Sometimes a fog obscures our vision. |
Recently
we adventured into the African village where the princess searches for her
perfect match and discards all the suitors: too fat, too smelly, too boring,
pretentious, naïve, goody-goody, too quiet, too loud. All are disdained
mirrors. Finally, her father gives the ultimatum for her to find an acceptable
man in a week or he will do it for her.
In
an interesting way, this story turns around the theme we explored with Dame
Ragnell and the dynamic of choice. How far is the just reach of an individual’s
freedom to choose? With Ragnell and Gawaine (and King Arthur!), we suffered the
damages of male prerogative and worked into the perennial rebalancing of masculine
and feminine from one side.
In
this African tale, Princess Nikun shows the other extreme. What happens when
the feminine presumes to know-it-all (cf., Jung’s anima/animus possession). She acts as if the right to choose is cheaply won?
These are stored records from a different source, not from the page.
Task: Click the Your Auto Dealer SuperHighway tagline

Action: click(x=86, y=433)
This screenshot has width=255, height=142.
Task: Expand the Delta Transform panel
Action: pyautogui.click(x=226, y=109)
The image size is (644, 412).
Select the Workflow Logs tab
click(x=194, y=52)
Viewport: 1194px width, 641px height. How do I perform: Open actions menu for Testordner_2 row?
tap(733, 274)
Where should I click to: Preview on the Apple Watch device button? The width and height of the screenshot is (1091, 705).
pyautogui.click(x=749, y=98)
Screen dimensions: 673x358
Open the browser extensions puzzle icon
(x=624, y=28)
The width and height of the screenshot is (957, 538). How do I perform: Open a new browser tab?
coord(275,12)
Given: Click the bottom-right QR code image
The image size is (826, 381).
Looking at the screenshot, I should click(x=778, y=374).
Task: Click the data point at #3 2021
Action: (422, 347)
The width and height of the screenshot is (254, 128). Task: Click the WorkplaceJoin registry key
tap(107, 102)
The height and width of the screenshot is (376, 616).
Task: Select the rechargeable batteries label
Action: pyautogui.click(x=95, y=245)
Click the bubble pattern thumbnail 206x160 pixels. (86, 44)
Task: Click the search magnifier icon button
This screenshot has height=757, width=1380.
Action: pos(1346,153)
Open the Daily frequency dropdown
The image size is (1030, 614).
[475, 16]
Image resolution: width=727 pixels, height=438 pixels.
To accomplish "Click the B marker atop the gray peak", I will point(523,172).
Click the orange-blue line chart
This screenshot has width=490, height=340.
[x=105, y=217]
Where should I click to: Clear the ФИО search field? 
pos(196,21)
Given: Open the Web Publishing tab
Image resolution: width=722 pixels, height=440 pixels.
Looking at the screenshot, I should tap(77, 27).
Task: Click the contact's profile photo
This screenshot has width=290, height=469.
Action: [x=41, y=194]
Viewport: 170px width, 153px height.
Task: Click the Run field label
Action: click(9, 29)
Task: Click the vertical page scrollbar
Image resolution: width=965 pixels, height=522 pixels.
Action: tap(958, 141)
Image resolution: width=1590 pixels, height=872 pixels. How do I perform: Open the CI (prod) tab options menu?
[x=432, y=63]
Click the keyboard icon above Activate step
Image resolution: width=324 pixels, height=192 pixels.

In our “real world,” it seems that at every moment someone's hurting due to the illusion of invulnerability. Surely this illusion ranks high
among false beliefs. In the mirror of Nikun, we might glimpse our danger and
wake up before it’s too late.
For
we are perilously endangered. A great strength also makes a tremendous risk. In
Brian Boyd’s summary of the evolution of consciousness, he emphasizes the potential
we have to unmask false belief.
Because other agents--prey, predators, and especially human friends
and foes--make the most dramatic difference to our chances and choices day by
day, our understanding of other minds has evolved into our richest natural
mental capacity. We explain the visible behavior of agents of all kinds,
especially human agents, in terms of things we cannot see-beliefs, desires,
and intentions-and we find these explanations powerful. We see
psychological cause as a paradigm of all cause. . . Precisely because we
understand false belief, because we realize we may err in action if we err in
knowledge, we try to explain events more deeply. (pages 281-2, On the Origin of Stories, my emphasis)
To our
extreme risk, we often do not recognize false belief. Our desires can spin delusion, at least misimpression. At times, we don't acknowledge our failure to see, and we even refuse
to admit what stands clearly before us.
Nikun
looks so ridiculous especially when she has targeted her dream-match and as
she refuses to acknowledge the clear signs that her choice pursuit is not only
disgusting but also highly dangerous. No one would act like that, we might
scoff. Well, try talking to someone who has watched a loved one sink into
addiction. Ask if the wrecks, the lost relationships, the health issues were
much too clear to be missed—and yet like Nikun they get denied.
Good
stories offer a chance to witness forecasts of unhappy consequences. Hubris. The old stories often warn us of
presuming to know too much, of rushing into freedom as if it demanded little
responsibility, as if we knew love. Helen Luke opens the treasure in Good Stories
including the Biblical account of Jacob. Her analysis suggests that although
Nikun receives a terrible disfigurement, perhaps even the scars, inner and
outer, serve a purpose.
If we dare to wrestle as Jacob did, we may be in some way crippled in
ordinary collective living. Without this we would not be able to stand it. We
would rise out of the weakness of our humanity into the hubris of fancied equality with the gods. After a new insight there
are two dangers; either an inflation of the ego may possess us, or we may fall
into discouragement, imagining that the insight means that we ought now to be free of all our old
inadequacies. The “lameness,” accepted, cures both these delusions. (page 116;
Helen M. Luke, The Inner Story: Myth and
Symbol in the Bible and Literature)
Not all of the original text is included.